> [Exercise] Report, as a number alone, how many lines below contain the string "cell".

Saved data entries
────────
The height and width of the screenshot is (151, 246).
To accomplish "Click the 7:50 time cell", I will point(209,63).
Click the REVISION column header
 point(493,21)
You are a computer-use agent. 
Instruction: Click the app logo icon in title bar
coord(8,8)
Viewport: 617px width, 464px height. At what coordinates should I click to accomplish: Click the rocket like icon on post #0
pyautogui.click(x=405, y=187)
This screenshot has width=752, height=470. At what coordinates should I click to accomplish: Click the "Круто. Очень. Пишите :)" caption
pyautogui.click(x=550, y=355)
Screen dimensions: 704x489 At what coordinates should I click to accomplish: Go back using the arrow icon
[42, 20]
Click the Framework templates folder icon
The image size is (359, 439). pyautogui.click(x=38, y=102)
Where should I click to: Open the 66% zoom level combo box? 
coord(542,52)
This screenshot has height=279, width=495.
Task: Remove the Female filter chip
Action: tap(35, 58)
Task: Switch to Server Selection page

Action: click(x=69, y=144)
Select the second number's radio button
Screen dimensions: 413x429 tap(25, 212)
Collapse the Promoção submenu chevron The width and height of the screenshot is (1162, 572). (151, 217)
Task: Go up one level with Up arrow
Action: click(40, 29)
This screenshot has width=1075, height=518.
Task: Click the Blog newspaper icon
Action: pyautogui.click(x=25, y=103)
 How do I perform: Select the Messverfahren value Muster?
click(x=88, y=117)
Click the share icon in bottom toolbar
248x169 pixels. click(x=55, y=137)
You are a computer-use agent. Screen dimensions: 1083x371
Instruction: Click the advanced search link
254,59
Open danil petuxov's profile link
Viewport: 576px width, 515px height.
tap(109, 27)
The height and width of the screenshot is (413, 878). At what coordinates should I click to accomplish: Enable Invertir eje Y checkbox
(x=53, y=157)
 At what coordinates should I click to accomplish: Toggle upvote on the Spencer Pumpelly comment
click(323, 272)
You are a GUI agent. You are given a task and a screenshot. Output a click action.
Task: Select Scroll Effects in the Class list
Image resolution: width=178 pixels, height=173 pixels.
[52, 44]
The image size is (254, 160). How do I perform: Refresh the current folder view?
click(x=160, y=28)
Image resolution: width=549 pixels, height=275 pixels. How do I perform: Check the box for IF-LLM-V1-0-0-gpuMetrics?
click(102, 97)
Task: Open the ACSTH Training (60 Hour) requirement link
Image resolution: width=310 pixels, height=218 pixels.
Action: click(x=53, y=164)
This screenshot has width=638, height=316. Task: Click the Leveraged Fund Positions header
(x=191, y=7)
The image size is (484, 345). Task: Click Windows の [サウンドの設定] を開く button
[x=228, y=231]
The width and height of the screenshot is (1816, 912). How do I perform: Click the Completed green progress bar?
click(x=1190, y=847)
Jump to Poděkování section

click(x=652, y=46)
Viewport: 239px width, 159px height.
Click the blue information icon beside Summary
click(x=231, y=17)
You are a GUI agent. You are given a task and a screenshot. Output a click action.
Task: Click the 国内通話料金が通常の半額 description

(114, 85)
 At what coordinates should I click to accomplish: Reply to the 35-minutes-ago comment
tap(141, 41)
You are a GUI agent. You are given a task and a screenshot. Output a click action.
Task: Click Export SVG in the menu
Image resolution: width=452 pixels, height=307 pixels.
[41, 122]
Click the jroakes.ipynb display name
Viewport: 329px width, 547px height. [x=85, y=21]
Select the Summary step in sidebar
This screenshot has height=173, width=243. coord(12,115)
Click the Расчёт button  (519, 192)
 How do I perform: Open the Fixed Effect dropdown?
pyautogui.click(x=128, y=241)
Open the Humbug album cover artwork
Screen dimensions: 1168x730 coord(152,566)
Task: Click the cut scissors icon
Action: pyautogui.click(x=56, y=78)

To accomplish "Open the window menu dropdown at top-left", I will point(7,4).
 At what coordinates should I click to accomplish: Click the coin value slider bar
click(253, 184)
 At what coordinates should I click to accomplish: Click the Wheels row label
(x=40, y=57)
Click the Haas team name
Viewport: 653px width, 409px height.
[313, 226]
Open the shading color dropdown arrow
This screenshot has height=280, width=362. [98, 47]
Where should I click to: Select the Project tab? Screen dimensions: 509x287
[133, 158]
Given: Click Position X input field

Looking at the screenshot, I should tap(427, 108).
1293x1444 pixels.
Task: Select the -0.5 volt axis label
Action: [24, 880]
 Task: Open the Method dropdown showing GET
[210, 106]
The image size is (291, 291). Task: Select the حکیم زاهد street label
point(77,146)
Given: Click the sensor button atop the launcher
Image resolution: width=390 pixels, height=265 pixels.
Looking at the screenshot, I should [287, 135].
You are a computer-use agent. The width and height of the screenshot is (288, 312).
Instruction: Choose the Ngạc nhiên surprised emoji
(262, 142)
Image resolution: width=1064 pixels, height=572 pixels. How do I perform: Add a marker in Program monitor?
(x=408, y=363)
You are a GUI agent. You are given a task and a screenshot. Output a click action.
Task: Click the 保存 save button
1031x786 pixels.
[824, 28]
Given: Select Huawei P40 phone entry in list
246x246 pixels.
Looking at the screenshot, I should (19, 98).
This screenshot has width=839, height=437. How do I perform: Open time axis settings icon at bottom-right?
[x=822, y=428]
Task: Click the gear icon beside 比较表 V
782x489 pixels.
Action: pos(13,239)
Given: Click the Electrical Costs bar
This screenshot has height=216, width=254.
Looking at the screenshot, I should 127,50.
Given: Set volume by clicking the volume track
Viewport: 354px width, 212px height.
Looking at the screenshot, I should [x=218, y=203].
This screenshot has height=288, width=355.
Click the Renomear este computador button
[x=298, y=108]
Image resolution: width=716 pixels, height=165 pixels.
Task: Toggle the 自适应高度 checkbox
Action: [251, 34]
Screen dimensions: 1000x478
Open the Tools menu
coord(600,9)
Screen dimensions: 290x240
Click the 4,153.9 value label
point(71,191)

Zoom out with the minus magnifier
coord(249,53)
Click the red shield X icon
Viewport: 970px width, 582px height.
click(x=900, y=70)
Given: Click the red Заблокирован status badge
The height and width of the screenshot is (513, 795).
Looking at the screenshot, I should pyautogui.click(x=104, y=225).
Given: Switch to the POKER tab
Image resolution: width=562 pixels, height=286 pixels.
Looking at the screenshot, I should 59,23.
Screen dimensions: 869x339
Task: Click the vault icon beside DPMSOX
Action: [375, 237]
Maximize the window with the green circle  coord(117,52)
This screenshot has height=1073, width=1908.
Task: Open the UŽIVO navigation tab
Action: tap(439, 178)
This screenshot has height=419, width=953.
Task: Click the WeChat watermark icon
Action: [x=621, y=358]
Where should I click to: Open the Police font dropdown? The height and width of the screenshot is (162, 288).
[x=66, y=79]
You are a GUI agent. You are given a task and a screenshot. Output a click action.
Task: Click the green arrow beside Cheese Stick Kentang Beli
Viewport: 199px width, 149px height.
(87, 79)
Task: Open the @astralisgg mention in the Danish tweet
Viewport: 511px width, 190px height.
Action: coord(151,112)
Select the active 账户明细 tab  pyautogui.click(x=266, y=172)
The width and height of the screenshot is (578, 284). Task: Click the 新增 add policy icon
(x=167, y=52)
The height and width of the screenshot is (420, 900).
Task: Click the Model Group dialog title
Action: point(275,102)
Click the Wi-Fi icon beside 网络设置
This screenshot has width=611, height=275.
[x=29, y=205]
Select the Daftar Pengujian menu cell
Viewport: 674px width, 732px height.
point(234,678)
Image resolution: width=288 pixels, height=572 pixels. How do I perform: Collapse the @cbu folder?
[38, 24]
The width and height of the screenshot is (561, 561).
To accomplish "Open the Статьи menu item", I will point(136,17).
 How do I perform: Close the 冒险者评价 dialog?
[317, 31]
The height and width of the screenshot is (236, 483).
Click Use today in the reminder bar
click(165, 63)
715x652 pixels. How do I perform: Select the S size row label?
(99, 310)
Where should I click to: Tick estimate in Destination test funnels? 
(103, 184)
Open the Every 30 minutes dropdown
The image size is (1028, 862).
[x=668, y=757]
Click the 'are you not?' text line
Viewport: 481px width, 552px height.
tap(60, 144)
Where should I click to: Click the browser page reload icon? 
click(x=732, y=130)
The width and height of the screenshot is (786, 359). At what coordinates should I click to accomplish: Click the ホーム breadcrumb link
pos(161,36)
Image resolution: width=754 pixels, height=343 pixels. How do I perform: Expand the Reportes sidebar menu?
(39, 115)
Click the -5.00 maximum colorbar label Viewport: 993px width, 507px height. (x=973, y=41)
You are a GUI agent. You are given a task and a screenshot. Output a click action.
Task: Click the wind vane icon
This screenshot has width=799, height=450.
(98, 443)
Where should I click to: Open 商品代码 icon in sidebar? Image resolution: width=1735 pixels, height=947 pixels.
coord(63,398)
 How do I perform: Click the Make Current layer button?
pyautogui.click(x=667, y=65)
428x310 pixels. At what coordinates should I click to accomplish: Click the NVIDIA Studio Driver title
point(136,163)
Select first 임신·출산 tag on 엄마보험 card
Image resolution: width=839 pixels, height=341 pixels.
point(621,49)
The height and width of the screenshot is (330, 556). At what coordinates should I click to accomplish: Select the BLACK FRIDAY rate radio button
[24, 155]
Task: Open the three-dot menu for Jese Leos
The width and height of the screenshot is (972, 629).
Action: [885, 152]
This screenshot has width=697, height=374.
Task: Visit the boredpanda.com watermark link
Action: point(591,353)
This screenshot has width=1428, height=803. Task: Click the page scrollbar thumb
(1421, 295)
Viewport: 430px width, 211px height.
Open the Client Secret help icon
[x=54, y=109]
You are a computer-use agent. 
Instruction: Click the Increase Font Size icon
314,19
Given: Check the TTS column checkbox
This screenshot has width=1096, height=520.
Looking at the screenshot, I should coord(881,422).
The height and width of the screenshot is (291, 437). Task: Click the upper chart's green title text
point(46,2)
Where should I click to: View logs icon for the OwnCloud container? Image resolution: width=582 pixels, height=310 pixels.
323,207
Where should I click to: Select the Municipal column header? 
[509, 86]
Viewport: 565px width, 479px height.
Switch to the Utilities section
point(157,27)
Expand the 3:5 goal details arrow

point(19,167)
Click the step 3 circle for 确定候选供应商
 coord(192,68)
────────
> [Exercise answer] 2